* What to produce
Exactly as they stand, copy the lines from the one containing "Task: Click the red video progress bar" to the final line of the data; leave out the pictures.
<<<<
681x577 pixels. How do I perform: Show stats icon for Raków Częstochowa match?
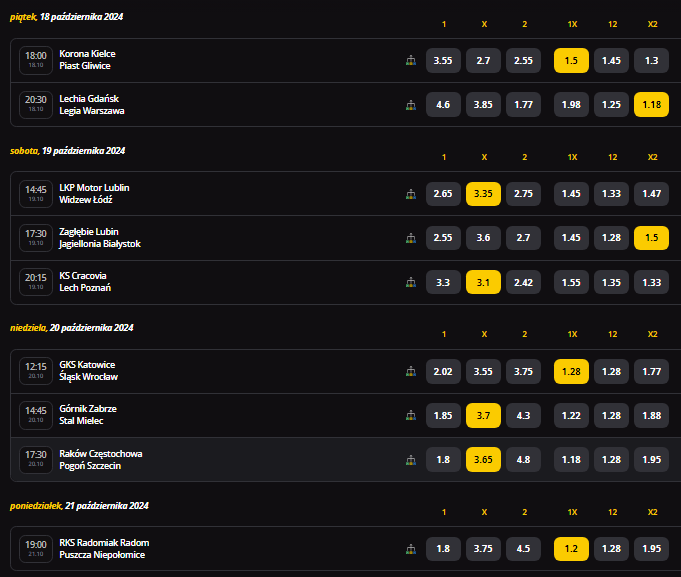tap(410, 459)
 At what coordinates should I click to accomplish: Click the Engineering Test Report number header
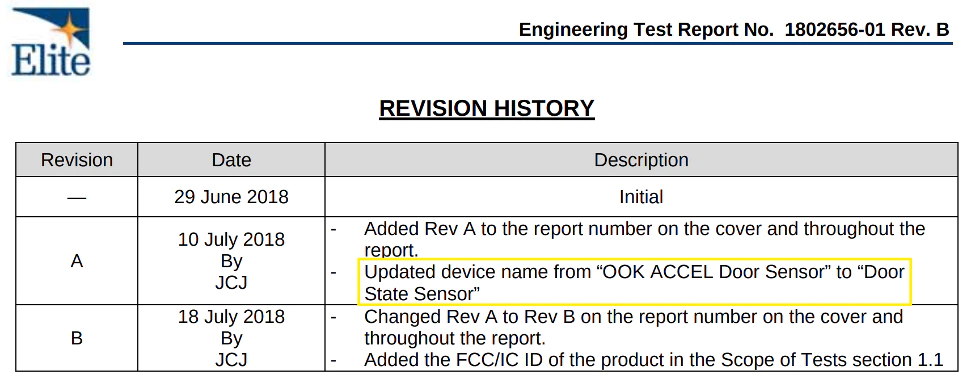(x=734, y=30)
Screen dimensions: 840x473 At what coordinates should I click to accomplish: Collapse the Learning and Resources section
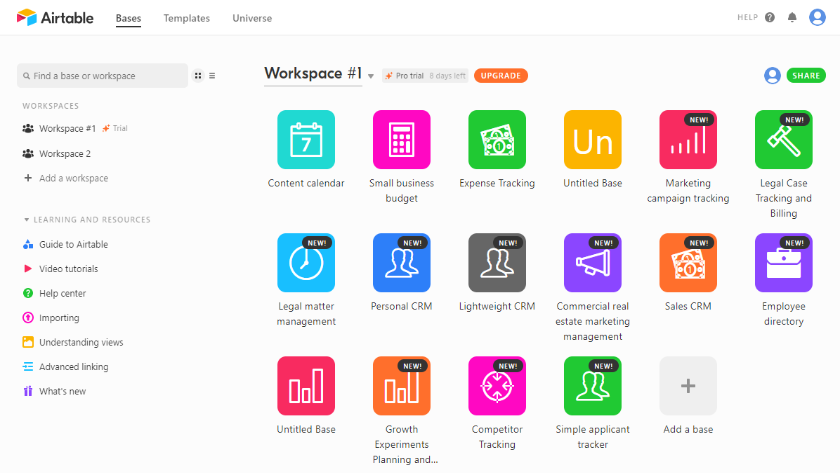[26, 220]
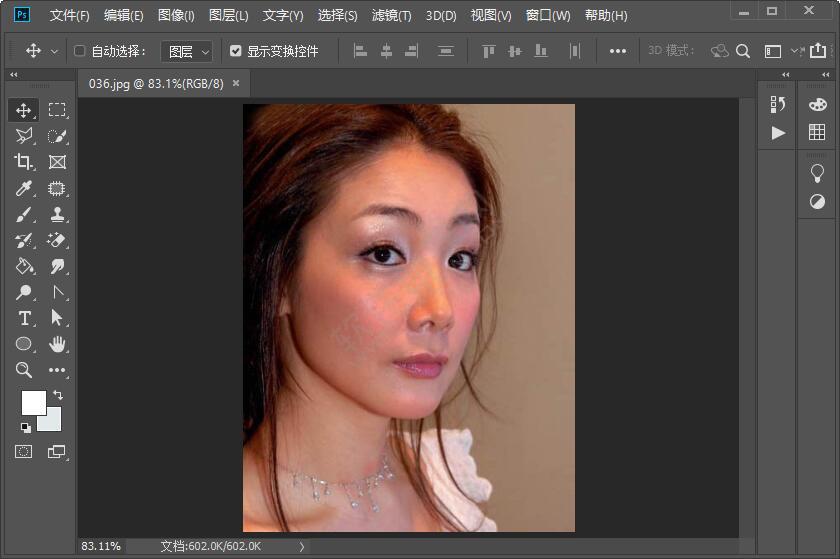Uncheck the 显示变换控件 checkbox
Screen dimensions: 840x559
click(x=236, y=51)
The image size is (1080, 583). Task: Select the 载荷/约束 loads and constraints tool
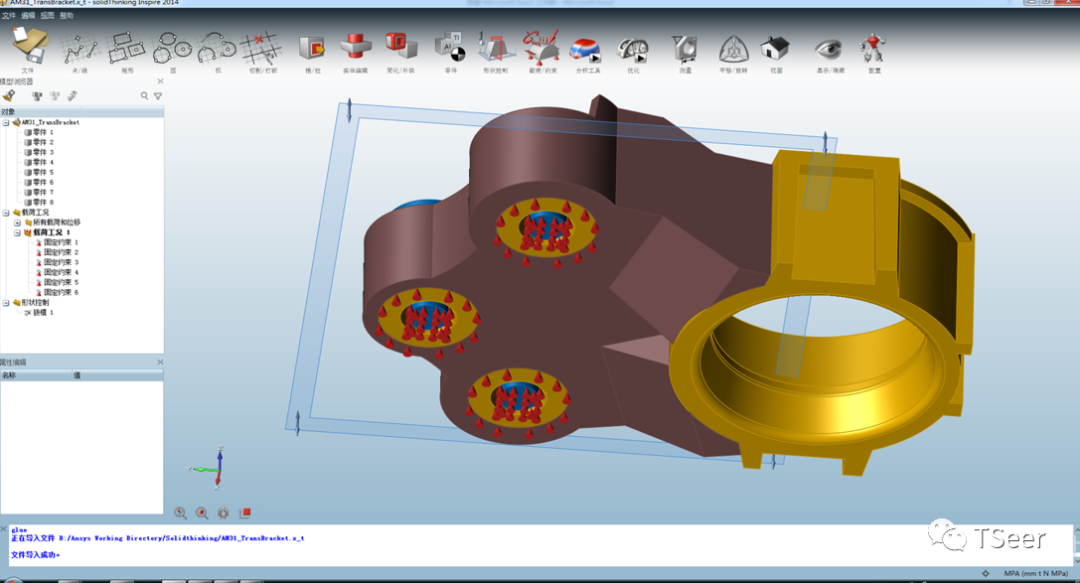(541, 48)
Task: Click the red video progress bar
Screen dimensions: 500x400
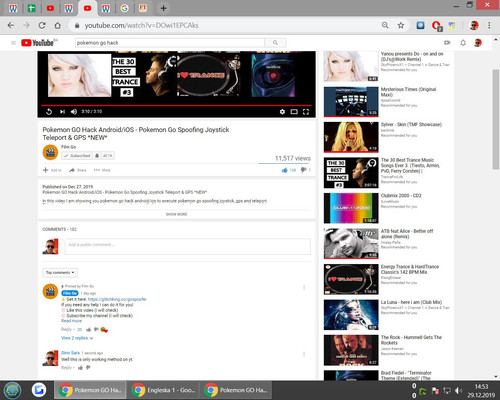Action: (176, 105)
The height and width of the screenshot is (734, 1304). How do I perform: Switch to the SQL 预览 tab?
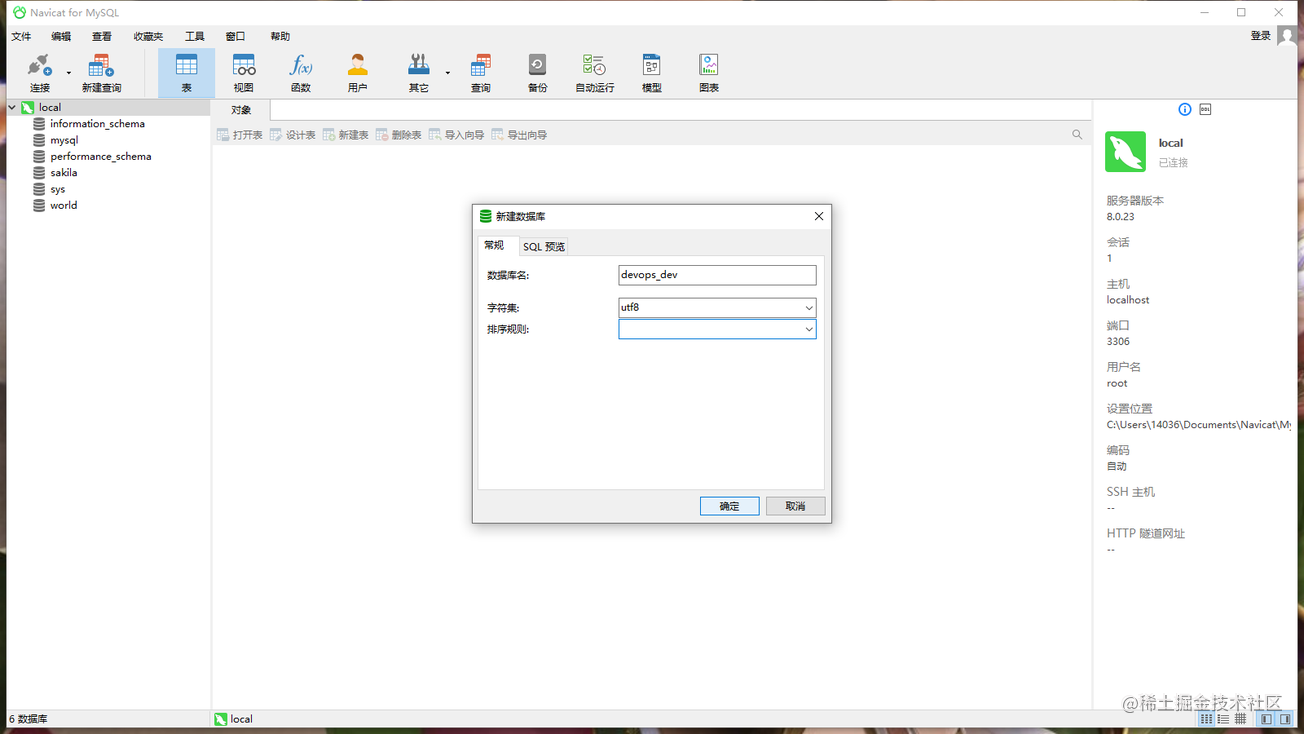[543, 247]
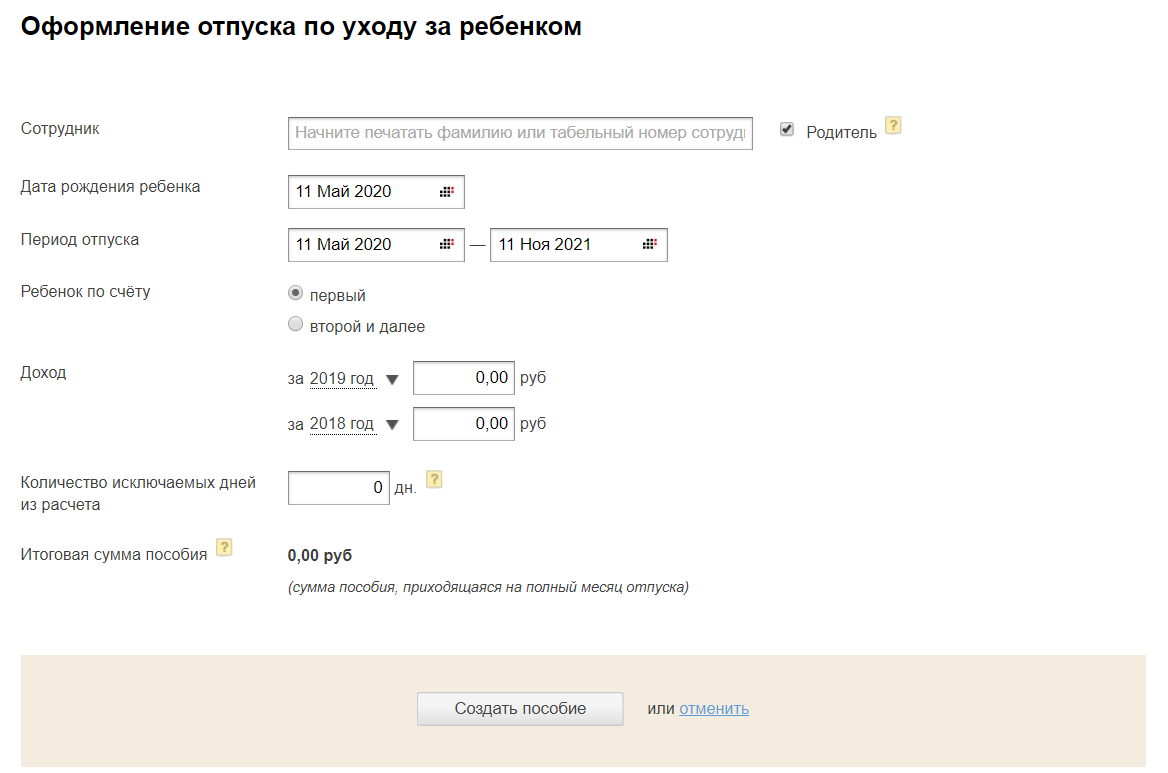Click the 'Создать пособие' button
The image size is (1168, 773).
[520, 708]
>>>>
* Exercise response
Task: Click the red video progress bar
Screen dimensions: 500x400
Action: (176, 105)
The height and width of the screenshot is (734, 1304). How do I perform: Switch to the SQL 预览 tab?
[543, 247]
Click the 'Создать пособие' button
The image size is (1168, 773).
[520, 708]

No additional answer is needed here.